[Text and element pointing records]
--- START ---
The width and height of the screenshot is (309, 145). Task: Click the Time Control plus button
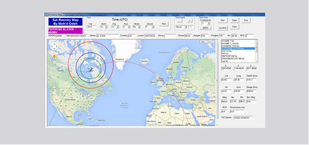coord(189,21)
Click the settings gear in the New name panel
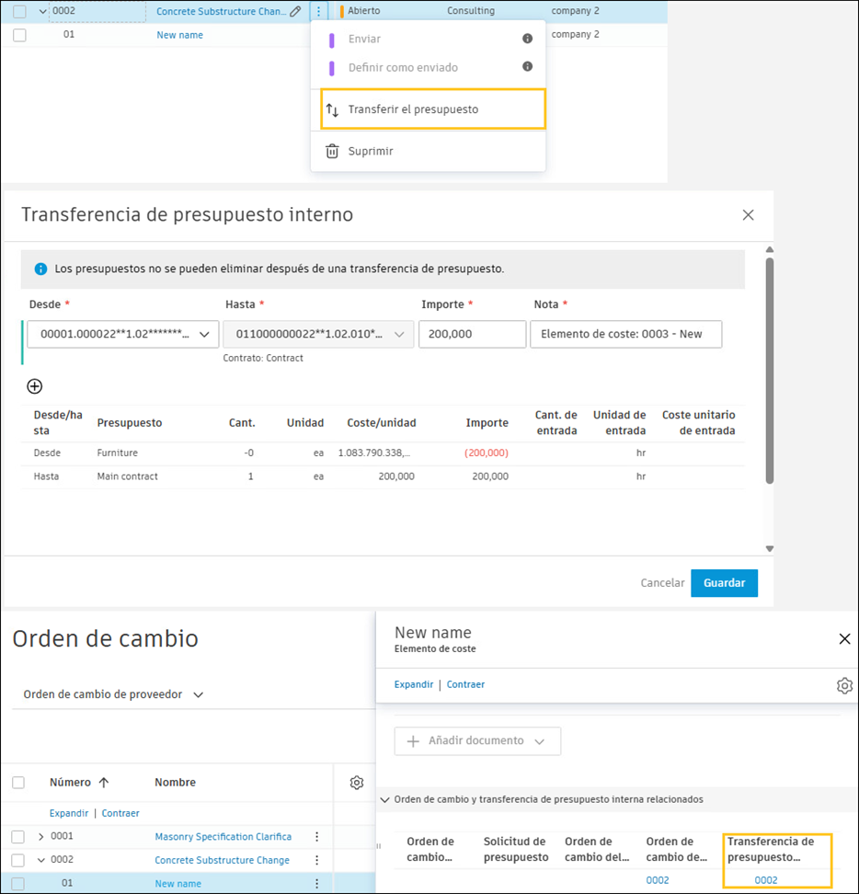 click(x=844, y=685)
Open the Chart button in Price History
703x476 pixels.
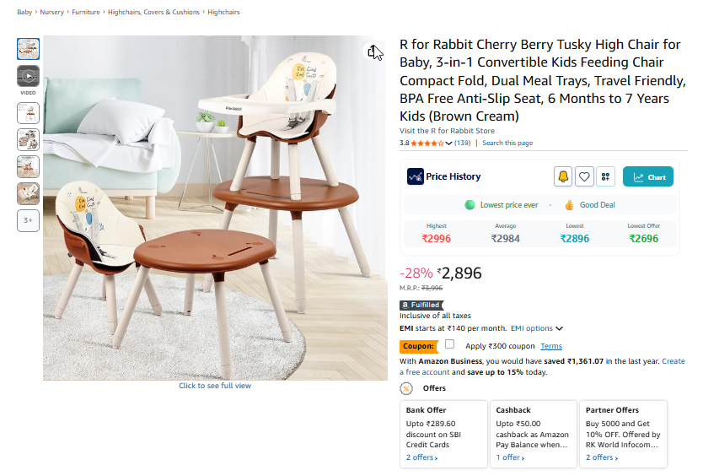point(648,177)
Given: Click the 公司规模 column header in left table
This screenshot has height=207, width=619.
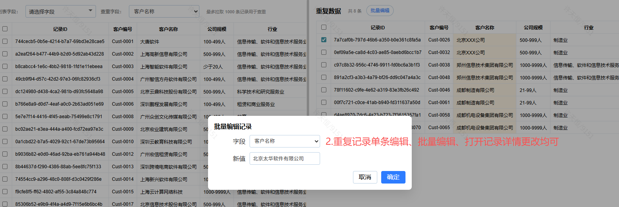Looking at the screenshot, I should click(217, 29).
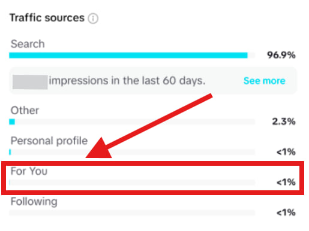
Task: Click the Personal profile <1% value
Action: tap(286, 152)
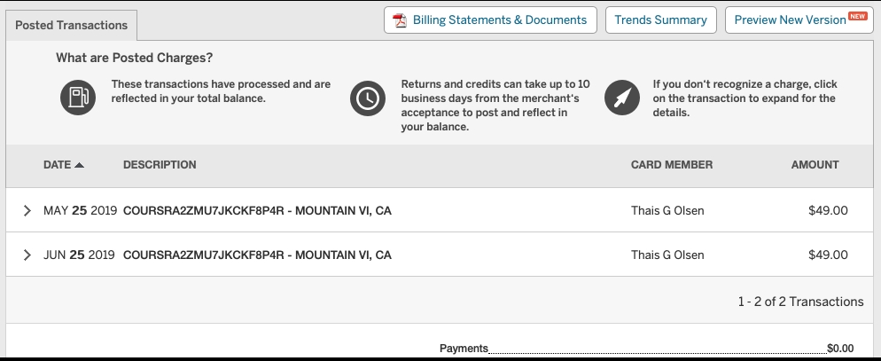Click the $49.00 amount for May 25
The width and height of the screenshot is (881, 361).
point(828,211)
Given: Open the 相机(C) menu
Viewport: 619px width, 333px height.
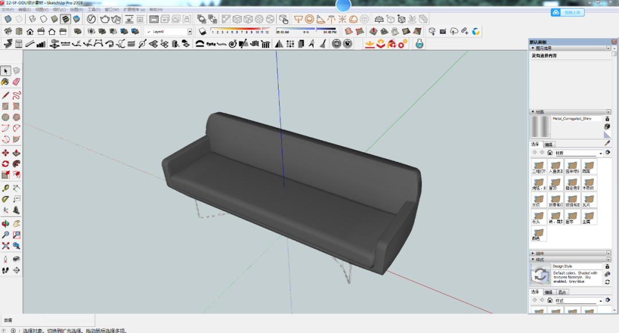Looking at the screenshot, I should pos(60,10).
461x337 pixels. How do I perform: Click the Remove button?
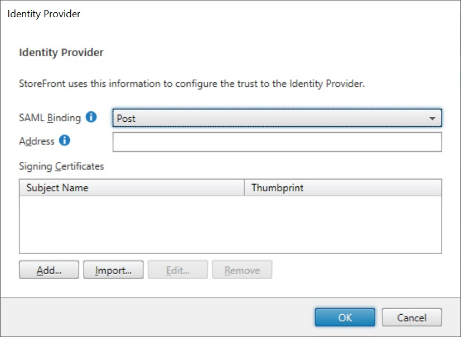click(241, 270)
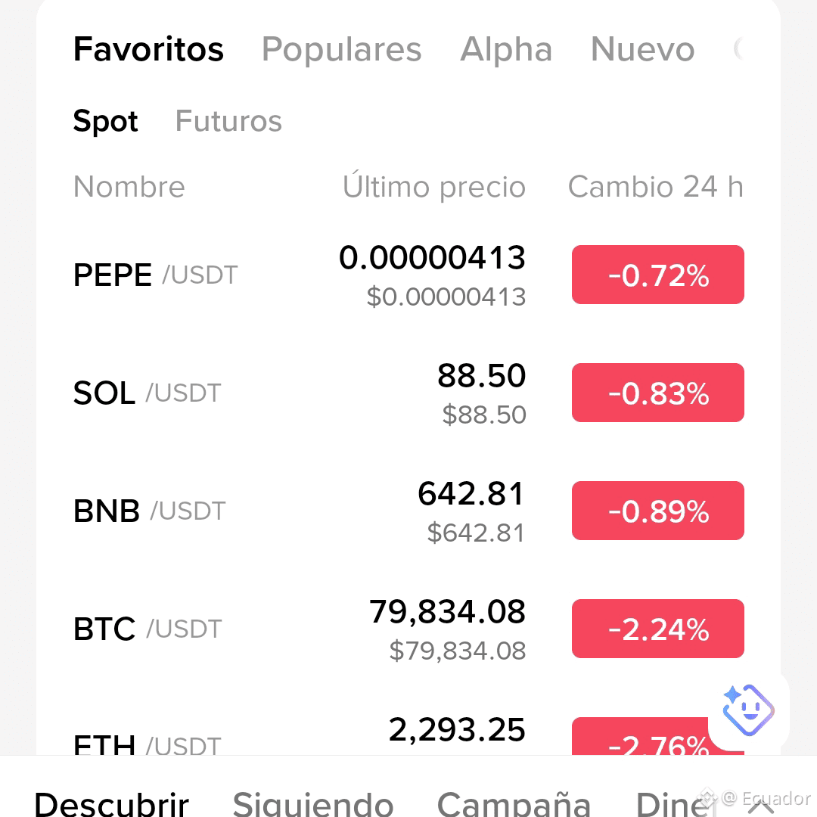Viewport: 817px width, 817px height.
Task: Switch to the Populares tab
Action: click(341, 49)
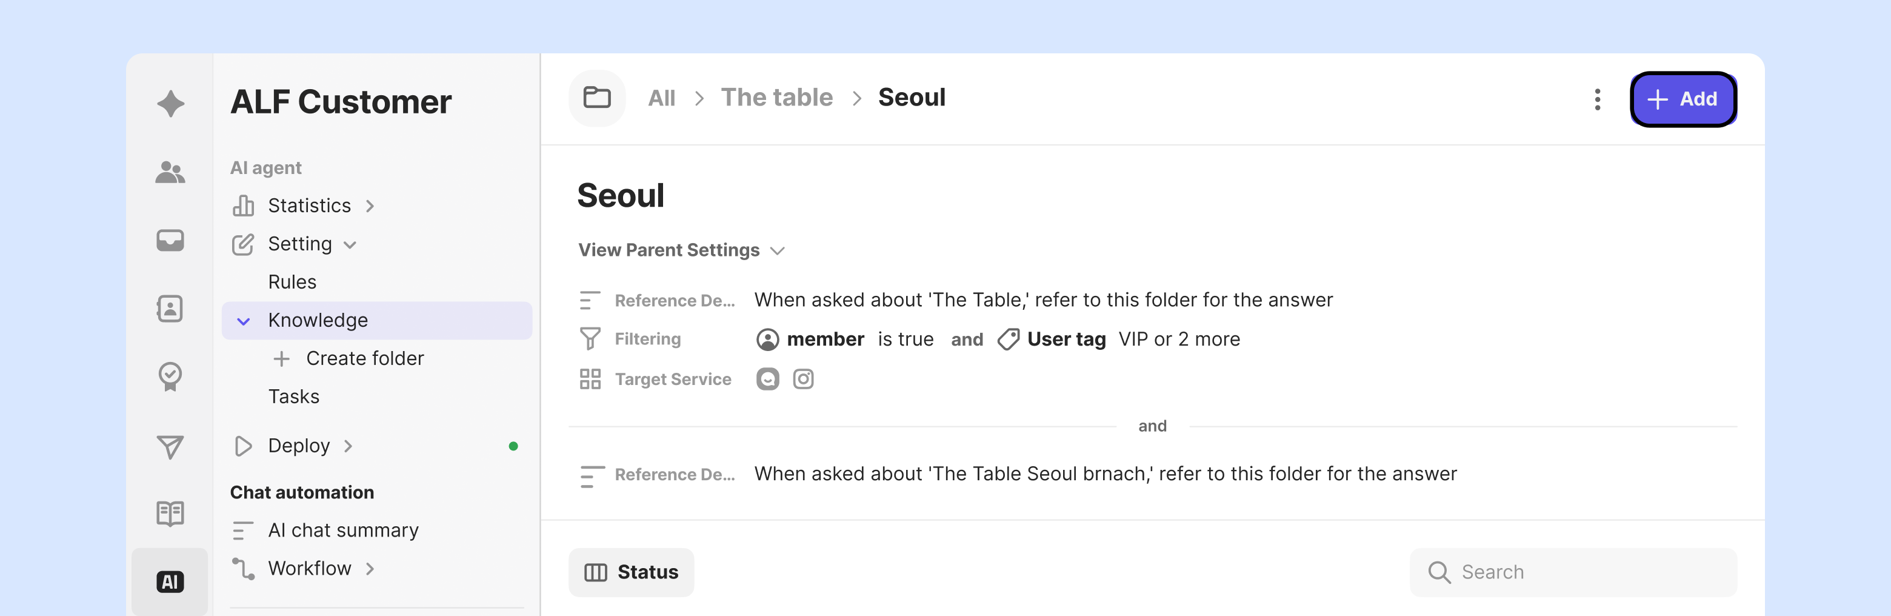The height and width of the screenshot is (616, 1891).
Task: Click the folder icon beside breadcrumb
Action: click(x=597, y=98)
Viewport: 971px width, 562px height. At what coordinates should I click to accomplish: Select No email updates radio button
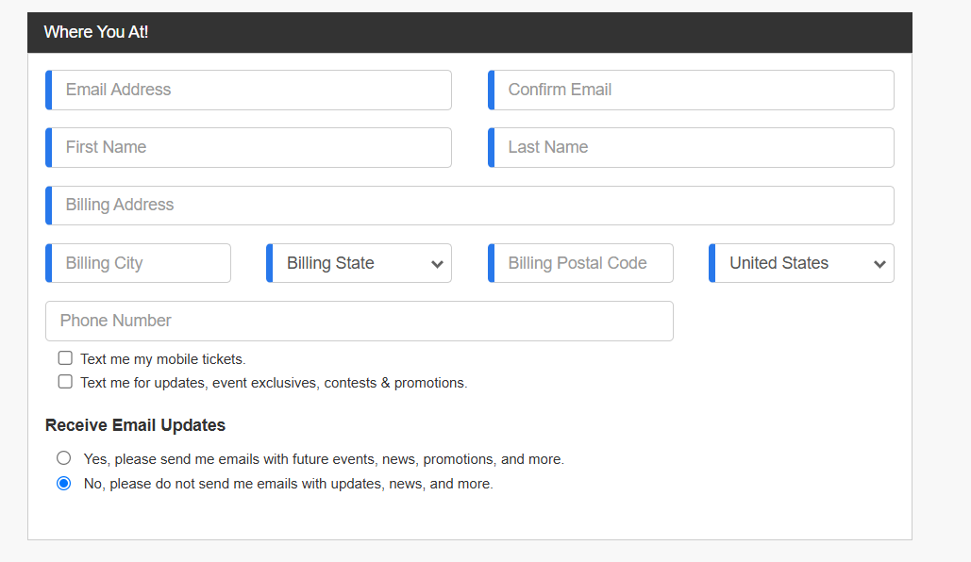coord(64,483)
--- END ---
◆ **THE TASK**
Rewrite the material from the line with "Click the settings gear in the New name panel" to the line with "Looking at the screenshot, I should pos(60,10).", renaming "Chart" as "Graph" and leaving everything else unchanged. Omit the pictures from your answer.

◆ **THE RESULT**
Click the settings gear in the New name panel
 click(x=844, y=685)
Open the Graph button in Price History
703x476 pixels.
point(648,177)
Given: Click the 公司规模 column header in left table
This screenshot has height=207, width=619.
Looking at the screenshot, I should click(217, 29).
Task: Click the Personal profile <1% value
Action: tap(286, 152)
Click the $49.00 amount for May 25
The width and height of the screenshot is (881, 361).
point(828,211)
Given: Open the 相机(C) menu
Viewport: 619px width, 333px height.
Looking at the screenshot, I should pos(60,10).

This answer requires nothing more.